» **Exercise aim**:
Please update the records from the line holding "Where should I click to: Hit" through the line holding "point(591,349)", inclusive, changing "Blacklist" to "Allowlist" and keeping everything else the same. Return only those lines.

[Records pointing to text and elements]
□ □ □ □

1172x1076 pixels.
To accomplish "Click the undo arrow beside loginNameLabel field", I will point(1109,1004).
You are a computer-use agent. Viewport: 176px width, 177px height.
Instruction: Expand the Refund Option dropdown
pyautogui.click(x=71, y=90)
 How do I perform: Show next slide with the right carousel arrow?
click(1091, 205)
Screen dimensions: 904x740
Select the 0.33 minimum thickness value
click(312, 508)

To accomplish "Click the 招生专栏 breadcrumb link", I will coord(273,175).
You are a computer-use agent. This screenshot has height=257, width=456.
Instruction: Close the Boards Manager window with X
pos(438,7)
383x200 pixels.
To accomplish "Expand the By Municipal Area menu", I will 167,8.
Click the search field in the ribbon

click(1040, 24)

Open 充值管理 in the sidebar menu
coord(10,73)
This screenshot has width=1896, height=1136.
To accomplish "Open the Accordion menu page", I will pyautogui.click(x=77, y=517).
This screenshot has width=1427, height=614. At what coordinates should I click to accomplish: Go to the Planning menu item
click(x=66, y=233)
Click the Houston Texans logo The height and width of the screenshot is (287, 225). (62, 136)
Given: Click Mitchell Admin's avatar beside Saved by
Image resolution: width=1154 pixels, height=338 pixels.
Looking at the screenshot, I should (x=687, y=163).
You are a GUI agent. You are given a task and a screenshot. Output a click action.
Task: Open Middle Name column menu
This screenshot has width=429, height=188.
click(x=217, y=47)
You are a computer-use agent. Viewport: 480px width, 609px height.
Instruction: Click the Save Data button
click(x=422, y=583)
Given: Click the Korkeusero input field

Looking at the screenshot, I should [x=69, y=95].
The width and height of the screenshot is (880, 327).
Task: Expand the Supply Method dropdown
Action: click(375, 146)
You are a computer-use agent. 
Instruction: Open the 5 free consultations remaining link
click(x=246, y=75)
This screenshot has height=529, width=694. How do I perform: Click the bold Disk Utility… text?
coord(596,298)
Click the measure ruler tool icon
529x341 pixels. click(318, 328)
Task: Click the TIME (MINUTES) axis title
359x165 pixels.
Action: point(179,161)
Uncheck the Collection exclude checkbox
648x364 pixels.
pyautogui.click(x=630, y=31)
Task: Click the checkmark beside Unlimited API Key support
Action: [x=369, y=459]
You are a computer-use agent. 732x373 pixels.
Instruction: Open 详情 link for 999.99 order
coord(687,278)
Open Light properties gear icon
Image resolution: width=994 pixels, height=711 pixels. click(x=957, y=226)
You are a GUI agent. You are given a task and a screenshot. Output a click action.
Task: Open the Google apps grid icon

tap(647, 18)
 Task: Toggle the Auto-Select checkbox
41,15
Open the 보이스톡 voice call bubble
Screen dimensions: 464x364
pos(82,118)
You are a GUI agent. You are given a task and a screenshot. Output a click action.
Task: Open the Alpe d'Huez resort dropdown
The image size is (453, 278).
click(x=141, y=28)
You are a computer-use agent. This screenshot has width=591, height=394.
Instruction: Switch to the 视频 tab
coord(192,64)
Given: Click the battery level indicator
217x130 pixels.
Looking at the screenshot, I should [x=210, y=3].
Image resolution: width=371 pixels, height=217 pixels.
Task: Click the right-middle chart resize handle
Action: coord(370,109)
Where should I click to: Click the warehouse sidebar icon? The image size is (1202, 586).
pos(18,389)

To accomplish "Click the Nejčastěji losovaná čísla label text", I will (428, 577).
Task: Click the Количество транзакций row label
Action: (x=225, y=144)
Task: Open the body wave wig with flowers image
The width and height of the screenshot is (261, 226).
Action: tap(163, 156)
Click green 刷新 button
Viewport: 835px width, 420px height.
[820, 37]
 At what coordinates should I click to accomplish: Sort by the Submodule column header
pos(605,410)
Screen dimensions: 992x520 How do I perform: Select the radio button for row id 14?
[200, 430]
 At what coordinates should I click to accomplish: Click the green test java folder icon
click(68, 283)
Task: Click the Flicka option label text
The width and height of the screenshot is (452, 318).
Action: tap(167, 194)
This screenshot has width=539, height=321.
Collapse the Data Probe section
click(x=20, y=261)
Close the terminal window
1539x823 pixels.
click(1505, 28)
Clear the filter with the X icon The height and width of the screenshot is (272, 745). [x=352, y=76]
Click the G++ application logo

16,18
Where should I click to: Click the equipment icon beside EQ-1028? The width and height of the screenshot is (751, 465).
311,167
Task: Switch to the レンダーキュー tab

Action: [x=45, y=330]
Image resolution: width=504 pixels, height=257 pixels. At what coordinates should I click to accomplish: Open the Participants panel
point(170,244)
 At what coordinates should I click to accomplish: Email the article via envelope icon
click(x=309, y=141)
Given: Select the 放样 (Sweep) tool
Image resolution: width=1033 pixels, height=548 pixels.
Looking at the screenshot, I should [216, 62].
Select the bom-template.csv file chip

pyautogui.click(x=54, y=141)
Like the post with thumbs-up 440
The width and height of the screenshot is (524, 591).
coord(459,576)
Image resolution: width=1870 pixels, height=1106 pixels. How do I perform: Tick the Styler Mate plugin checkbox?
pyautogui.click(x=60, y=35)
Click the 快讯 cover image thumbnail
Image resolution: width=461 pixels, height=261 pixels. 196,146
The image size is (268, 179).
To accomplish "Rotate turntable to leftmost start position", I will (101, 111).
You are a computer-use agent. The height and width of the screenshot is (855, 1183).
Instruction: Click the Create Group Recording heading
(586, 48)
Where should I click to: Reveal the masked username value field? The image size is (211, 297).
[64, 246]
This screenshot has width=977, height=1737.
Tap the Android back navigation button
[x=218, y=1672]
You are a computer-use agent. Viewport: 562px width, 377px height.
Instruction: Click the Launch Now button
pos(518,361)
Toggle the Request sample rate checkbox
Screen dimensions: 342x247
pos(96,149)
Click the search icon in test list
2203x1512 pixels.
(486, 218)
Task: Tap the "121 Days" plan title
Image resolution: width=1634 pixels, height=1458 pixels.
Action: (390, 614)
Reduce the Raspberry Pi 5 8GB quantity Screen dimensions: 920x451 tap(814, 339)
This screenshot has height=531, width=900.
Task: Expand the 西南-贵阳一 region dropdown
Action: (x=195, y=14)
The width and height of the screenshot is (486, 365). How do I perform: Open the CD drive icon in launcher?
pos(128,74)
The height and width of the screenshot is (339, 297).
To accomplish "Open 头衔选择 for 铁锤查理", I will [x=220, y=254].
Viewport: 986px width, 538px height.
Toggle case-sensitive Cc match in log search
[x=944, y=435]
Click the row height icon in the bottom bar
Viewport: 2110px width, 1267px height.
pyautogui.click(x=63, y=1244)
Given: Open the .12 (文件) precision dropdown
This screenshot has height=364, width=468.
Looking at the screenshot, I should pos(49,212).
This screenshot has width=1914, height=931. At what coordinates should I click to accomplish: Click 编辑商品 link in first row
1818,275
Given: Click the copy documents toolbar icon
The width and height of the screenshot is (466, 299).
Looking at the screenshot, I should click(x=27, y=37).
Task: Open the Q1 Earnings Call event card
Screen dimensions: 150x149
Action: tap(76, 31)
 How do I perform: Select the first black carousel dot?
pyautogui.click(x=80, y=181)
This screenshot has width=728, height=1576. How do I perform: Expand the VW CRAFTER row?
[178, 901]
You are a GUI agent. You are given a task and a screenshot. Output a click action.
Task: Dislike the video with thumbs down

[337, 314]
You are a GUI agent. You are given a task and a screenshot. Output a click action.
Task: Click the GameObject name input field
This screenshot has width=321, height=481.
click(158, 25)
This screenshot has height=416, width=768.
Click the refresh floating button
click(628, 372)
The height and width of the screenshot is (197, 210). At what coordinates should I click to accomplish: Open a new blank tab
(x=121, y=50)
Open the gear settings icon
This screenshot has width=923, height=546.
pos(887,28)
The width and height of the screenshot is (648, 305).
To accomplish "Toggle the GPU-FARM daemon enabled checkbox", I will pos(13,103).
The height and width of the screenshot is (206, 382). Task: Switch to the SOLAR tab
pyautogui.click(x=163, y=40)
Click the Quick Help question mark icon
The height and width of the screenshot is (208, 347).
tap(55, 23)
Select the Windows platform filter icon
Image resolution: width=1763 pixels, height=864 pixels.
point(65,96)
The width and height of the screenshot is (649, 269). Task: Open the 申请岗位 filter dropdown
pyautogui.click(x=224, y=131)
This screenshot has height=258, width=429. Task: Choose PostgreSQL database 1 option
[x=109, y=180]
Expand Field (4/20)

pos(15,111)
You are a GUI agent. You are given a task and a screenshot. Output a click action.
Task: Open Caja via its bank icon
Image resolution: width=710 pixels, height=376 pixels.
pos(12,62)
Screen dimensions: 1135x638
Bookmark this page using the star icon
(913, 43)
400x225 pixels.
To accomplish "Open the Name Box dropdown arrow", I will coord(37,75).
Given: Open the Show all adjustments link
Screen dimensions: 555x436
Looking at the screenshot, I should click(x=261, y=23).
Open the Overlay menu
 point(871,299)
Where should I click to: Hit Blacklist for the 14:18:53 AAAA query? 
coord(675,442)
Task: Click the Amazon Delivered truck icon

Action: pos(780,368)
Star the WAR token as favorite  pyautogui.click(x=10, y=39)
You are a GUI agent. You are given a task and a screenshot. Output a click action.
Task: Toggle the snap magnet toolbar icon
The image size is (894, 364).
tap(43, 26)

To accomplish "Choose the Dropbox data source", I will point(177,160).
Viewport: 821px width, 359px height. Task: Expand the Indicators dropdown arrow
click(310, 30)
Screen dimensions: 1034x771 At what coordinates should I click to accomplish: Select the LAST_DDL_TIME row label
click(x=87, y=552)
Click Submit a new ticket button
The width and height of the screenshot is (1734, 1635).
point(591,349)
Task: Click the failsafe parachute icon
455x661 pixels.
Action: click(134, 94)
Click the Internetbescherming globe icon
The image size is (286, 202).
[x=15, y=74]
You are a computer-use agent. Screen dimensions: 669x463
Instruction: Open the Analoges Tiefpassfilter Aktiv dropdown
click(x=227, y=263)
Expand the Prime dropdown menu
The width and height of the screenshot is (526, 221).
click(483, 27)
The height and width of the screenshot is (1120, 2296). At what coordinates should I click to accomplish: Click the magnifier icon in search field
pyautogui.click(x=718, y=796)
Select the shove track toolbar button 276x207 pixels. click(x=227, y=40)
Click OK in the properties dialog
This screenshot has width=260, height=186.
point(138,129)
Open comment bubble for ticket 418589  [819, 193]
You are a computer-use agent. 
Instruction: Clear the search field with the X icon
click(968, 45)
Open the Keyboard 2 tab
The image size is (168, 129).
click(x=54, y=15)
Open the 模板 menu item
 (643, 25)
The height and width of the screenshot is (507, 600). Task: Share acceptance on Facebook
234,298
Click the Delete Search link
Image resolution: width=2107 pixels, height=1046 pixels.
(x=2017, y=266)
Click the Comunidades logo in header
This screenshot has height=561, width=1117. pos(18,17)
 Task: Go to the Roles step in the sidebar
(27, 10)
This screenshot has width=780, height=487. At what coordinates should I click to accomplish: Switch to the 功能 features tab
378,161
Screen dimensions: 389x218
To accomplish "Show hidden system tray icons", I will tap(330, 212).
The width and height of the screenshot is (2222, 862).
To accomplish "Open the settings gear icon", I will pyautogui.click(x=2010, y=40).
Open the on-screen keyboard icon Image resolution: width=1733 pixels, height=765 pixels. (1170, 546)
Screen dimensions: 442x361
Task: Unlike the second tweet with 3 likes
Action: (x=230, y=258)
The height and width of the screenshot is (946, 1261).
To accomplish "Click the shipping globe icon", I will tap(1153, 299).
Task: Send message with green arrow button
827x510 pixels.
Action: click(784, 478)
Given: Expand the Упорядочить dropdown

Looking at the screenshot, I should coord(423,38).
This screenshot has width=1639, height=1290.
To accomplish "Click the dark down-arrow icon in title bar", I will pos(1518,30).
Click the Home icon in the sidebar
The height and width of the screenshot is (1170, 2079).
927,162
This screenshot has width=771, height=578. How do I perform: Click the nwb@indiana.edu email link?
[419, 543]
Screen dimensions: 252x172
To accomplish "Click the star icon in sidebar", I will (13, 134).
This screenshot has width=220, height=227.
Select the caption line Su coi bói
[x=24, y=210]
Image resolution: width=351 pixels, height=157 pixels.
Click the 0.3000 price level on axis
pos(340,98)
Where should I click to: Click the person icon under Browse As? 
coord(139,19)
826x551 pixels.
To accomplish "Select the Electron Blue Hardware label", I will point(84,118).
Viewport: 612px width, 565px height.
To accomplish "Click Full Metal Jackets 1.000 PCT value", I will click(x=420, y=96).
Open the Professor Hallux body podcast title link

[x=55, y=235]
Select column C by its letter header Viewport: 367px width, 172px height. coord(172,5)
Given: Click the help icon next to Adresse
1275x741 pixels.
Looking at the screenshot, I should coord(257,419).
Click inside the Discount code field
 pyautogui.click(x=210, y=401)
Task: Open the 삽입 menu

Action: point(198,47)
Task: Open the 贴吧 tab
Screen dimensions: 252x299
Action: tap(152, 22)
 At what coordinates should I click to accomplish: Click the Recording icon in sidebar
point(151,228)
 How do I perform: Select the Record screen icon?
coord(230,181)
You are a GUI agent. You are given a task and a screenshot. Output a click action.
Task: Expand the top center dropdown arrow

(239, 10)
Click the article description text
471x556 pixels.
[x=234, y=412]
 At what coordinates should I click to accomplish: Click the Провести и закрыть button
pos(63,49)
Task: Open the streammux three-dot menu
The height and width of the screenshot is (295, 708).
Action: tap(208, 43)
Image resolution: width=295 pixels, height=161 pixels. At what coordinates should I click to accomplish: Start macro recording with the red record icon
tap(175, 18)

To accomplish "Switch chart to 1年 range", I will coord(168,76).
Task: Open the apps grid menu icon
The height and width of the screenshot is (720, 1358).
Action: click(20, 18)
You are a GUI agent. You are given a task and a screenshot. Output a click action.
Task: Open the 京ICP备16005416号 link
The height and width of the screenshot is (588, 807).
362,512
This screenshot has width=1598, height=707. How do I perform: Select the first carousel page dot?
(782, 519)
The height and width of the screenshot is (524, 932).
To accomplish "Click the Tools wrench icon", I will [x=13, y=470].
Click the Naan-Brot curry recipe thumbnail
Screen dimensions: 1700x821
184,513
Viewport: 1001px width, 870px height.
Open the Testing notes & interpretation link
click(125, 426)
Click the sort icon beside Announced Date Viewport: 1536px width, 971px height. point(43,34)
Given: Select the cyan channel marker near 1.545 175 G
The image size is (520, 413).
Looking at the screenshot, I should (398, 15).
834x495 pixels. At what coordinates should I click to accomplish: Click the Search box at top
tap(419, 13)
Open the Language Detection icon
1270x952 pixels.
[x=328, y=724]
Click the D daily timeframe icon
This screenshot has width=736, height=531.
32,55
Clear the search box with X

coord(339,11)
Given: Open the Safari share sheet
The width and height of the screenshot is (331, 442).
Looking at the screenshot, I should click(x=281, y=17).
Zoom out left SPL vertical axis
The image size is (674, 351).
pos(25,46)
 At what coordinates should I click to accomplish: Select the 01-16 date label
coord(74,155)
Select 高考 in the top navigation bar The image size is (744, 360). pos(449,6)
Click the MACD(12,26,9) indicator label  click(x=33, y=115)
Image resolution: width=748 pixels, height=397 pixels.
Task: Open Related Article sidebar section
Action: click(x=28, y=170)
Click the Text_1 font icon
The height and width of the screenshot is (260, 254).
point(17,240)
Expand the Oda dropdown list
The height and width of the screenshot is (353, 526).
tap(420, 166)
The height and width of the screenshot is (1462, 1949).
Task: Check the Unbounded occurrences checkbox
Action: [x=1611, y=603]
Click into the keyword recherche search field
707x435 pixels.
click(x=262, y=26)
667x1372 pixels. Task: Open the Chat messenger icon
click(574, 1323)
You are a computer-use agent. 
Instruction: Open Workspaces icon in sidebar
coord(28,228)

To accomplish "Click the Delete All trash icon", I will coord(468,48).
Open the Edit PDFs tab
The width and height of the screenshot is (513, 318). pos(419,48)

□ □ □ □

» **Final result**:
Where should I click to: Hit Allowlist for the 14:18:53 AAAA query? 
coord(675,442)
Task: Click the Amazon Delivered truck icon

Action: pos(780,368)
Star the WAR token as favorite  pyautogui.click(x=10, y=39)
You are a GUI agent. You are given a task and a screenshot. Output a click action.
Task: Toggle the snap magnet toolbar icon
The image size is (894, 364).
tap(43, 26)

To accomplish "Choose the Dropbox data source", I will point(177,160).
Viewport: 821px width, 359px height. Task: Expand the Indicators dropdown arrow
click(310, 30)
Screen dimensions: 1034x771 At what coordinates should I click to accomplish: Select the LAST_DDL_TIME row label
click(x=87, y=552)
Click Submit a new ticket button
The width and height of the screenshot is (1734, 1635).
point(591,349)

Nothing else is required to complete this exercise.